The report authors write,
The time of a cancer diagnosis is an opportunity to determine whether patients carry inherited, or germline, mutations that increase risk of other cancers. Many cancer patients have their tumors sequenced to inform cancer treatment planning, including potential use of precision therapies that target specific mutations.
Performing germline genetic testing for hereditary cancer predisposition genes in concert with tumor sequencing can provide additional information on genetic risk with implications for the patient’s treatment and future cancer screening and surveillance. Studies of germline genetic testing in cancer patients have documented clinically actionable fndings that were missed by tumor sequencing.
Results of germline genetic testing also have implications for family members.
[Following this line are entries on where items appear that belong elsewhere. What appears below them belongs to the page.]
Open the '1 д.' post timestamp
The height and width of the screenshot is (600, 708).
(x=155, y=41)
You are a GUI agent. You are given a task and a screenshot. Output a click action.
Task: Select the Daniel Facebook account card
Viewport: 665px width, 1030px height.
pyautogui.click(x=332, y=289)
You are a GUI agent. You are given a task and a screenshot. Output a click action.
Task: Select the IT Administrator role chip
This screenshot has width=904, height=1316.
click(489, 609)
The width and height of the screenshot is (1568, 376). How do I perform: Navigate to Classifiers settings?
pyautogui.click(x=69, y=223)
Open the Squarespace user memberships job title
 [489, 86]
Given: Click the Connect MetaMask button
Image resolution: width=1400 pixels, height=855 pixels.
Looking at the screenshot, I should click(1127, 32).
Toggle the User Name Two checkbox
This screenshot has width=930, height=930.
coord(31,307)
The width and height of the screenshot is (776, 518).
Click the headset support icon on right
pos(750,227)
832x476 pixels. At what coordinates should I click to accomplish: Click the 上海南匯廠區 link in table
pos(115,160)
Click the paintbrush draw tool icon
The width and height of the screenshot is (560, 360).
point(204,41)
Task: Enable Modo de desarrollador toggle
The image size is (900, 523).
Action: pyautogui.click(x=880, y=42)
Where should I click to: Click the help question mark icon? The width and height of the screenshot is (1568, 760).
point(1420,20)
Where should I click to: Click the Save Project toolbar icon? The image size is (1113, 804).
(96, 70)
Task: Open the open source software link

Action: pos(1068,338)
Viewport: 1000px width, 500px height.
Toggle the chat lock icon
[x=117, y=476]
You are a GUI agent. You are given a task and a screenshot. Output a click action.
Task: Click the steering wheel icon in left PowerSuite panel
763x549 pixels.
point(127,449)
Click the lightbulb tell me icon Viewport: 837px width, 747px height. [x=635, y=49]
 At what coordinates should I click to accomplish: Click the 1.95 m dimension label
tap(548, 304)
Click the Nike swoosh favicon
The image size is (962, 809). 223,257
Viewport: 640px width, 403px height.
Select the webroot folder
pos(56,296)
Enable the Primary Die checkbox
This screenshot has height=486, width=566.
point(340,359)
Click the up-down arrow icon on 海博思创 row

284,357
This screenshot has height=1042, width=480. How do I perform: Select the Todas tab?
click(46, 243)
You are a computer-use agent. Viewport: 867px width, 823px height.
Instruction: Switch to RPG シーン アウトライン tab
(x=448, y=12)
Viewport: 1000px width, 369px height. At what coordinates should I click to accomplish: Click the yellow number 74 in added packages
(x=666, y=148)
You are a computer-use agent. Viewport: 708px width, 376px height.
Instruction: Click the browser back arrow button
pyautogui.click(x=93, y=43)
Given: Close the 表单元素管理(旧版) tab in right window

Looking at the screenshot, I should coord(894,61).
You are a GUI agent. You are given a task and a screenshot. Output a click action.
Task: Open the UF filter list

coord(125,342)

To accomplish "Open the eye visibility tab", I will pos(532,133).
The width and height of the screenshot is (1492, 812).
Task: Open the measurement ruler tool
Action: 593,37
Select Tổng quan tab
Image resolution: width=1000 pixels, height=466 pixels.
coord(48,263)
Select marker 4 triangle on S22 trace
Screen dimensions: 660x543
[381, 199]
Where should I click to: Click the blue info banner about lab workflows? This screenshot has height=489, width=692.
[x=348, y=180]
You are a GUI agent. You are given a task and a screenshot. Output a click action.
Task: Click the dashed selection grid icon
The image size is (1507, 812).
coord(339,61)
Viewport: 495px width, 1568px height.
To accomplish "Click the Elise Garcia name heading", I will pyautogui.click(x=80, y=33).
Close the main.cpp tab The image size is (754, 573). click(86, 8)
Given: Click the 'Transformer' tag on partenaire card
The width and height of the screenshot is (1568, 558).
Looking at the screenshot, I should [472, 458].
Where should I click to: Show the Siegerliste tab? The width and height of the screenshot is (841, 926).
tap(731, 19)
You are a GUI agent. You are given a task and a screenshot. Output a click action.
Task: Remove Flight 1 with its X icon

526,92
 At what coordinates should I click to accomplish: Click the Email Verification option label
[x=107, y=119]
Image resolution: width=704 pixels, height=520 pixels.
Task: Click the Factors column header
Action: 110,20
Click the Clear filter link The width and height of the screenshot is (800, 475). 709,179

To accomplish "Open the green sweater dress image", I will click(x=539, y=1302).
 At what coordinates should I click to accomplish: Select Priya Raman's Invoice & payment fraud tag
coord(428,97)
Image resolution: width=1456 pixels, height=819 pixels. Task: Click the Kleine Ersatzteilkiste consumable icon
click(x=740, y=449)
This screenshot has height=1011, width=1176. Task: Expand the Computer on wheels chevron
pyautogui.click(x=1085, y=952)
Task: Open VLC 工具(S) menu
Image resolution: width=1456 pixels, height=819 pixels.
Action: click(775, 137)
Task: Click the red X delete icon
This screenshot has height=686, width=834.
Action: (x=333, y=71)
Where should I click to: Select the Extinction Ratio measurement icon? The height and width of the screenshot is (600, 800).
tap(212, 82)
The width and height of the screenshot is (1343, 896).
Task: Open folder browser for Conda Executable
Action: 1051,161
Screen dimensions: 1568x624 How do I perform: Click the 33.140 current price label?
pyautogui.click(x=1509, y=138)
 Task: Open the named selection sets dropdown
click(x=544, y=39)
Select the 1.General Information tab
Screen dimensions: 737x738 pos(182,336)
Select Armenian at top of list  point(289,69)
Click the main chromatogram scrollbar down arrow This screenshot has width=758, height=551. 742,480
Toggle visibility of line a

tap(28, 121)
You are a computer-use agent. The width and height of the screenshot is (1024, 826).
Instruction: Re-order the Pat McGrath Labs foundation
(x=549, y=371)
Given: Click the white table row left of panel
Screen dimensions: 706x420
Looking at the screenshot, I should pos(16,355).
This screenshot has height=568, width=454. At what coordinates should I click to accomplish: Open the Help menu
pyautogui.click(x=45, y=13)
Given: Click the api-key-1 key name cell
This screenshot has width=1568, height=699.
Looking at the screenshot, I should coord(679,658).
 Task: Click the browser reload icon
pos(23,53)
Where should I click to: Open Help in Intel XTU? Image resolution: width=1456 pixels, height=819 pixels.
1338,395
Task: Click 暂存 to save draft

If a cancer patient is found to harbor a cancer-associated germline variant, cascade testing of family members can help identify other carriers. This may lead to increased screening adherence, enhanced screening, or other risk-reducing interventions.
The Panel supports assessment of eligibility for germline genetic testing for all people diagnosed with cancer. If variants of concern are identified, cascade testing of family members should be offered.
Citations include Samadder, JAMA Onc 2021 (PMID 33126242, and Lincoln, JAMA Netw Open, 2021 (PMID 33026450). In the latter study, using Invitae data, 2,000 patients were studied, all with tumor testing and germline testing, and 30% had pathological germline variants, many of which were missed by tumor-only sequencing.